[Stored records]
+ + + +

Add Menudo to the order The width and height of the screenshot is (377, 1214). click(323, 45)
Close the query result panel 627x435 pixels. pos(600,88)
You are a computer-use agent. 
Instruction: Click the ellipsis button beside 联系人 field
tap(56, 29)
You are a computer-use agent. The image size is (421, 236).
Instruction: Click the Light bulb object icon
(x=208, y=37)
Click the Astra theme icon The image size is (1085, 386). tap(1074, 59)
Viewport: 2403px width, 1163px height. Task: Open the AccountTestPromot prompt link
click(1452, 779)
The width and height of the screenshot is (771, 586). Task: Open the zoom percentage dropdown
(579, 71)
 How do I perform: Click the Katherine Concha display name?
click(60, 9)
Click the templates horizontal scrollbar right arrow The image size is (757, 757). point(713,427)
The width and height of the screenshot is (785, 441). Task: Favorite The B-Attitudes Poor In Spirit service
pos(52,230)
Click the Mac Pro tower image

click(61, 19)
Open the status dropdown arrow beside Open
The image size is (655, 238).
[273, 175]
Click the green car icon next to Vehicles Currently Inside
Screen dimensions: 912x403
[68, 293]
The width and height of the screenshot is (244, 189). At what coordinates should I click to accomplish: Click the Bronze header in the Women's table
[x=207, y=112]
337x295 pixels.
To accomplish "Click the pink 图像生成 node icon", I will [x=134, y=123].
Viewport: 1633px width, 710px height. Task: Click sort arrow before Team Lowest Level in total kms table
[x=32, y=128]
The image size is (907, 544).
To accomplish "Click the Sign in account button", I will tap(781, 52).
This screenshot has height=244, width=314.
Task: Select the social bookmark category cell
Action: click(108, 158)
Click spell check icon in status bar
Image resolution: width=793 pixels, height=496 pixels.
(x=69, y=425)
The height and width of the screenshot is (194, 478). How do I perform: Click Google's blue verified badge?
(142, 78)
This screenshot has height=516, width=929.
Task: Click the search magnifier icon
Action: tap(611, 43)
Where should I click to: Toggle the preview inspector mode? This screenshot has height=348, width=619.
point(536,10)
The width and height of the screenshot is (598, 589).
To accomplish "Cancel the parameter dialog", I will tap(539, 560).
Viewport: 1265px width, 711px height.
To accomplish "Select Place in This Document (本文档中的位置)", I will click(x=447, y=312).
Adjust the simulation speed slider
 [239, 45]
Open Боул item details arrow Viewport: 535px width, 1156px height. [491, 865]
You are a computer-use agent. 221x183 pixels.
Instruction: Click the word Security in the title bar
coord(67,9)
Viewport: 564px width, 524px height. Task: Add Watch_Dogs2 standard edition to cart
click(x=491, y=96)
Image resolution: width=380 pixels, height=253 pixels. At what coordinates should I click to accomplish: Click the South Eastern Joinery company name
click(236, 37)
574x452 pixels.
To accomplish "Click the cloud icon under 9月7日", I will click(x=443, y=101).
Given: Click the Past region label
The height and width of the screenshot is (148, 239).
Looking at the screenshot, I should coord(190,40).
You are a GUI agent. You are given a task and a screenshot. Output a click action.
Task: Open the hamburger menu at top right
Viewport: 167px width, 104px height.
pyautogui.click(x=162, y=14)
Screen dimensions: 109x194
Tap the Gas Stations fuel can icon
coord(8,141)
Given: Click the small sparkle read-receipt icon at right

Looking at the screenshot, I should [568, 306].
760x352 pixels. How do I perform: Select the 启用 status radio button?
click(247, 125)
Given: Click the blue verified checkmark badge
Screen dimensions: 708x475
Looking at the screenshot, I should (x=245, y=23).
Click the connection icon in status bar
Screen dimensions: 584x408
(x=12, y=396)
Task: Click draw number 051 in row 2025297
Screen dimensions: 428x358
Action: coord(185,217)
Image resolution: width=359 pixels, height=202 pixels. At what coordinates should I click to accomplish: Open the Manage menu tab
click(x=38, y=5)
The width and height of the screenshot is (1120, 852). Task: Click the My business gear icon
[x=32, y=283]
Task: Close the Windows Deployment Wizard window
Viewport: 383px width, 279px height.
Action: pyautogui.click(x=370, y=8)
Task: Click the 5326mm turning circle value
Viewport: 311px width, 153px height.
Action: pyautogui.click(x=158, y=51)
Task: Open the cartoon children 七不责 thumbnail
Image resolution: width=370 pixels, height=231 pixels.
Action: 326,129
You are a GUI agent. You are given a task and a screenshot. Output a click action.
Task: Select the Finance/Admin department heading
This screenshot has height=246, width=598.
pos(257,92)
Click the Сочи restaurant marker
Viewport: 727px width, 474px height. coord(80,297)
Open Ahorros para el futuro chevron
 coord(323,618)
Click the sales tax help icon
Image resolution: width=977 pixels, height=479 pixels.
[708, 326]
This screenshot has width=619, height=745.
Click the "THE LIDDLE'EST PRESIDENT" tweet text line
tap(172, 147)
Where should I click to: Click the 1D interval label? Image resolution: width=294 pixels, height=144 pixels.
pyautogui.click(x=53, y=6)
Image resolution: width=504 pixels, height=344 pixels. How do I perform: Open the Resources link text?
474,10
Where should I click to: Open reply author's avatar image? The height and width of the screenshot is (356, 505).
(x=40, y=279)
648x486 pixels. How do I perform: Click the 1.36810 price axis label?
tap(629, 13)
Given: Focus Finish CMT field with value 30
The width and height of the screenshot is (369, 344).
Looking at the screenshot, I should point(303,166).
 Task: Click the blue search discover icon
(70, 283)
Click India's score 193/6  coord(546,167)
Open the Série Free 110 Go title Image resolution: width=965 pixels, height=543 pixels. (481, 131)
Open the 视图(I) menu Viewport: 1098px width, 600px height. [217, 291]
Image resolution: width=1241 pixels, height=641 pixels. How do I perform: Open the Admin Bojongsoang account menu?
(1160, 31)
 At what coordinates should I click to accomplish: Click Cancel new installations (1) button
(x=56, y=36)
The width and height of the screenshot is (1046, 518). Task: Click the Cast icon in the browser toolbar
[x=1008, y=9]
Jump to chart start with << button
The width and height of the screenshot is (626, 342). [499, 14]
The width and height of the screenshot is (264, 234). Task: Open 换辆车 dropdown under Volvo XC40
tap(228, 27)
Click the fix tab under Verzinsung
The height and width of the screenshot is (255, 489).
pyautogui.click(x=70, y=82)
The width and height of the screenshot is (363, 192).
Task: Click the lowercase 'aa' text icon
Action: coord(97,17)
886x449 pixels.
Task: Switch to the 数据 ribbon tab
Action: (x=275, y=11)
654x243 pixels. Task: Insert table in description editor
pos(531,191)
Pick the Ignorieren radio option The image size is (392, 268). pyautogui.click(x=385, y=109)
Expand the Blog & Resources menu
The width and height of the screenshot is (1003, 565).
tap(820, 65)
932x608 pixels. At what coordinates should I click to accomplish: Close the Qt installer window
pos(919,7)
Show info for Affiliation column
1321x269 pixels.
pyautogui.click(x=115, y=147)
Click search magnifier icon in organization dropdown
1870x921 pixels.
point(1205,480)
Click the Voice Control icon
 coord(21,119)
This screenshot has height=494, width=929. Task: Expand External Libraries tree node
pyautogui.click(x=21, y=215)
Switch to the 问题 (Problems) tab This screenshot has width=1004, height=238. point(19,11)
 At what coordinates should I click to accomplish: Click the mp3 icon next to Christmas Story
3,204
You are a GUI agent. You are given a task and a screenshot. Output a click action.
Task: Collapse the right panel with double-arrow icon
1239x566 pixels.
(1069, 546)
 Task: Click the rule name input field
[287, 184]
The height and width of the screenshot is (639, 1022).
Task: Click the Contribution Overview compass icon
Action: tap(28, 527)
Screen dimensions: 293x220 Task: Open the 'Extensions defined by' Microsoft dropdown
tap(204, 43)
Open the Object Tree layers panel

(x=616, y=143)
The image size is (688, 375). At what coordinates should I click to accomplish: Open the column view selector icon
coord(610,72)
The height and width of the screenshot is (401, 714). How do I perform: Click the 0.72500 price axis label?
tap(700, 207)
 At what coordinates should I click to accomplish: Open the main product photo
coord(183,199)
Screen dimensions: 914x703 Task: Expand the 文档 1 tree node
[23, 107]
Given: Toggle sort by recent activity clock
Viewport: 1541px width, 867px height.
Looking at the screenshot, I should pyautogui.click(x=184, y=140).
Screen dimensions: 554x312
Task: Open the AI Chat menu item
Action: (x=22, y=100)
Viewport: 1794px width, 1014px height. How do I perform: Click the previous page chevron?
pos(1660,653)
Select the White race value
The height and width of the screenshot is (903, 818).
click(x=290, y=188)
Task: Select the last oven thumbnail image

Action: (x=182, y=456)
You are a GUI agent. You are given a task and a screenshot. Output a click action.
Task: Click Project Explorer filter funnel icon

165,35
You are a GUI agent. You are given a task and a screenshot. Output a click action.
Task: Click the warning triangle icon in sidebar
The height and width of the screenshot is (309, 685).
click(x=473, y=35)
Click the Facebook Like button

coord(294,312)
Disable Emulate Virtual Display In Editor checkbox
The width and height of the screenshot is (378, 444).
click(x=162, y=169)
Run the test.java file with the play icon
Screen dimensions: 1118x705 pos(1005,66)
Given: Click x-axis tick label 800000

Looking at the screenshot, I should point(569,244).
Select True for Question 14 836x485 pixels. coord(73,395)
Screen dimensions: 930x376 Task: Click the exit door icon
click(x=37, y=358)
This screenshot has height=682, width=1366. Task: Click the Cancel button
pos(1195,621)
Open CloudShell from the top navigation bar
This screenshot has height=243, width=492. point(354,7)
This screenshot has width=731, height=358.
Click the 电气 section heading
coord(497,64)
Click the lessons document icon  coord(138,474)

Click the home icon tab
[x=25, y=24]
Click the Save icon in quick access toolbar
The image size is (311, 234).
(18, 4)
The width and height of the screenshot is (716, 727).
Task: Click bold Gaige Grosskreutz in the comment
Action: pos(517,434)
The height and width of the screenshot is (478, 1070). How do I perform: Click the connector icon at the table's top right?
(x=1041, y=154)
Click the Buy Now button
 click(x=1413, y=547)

+ + + +

#### Exercise prompt
Copy out, word for word, everything in the Stored records from the line containing "Click the Astra" down to the line containing "click(61, 19)", including both of those lines.

#### In response
Click the Astra theme icon The image size is (1085, 386). tap(1074, 59)
Viewport: 2403px width, 1163px height. Task: Open the AccountTestPromot prompt link
click(1452, 779)
The width and height of the screenshot is (771, 586). Task: Open the zoom percentage dropdown
(579, 71)
 How do I perform: Click the Katherine Concha display name?
click(60, 9)
Click the templates horizontal scrollbar right arrow The image size is (757, 757). point(713,427)
The width and height of the screenshot is (785, 441). Task: Favorite The B-Attitudes Poor In Spirit service
pos(52,230)
Click the Mac Pro tower image

click(61, 19)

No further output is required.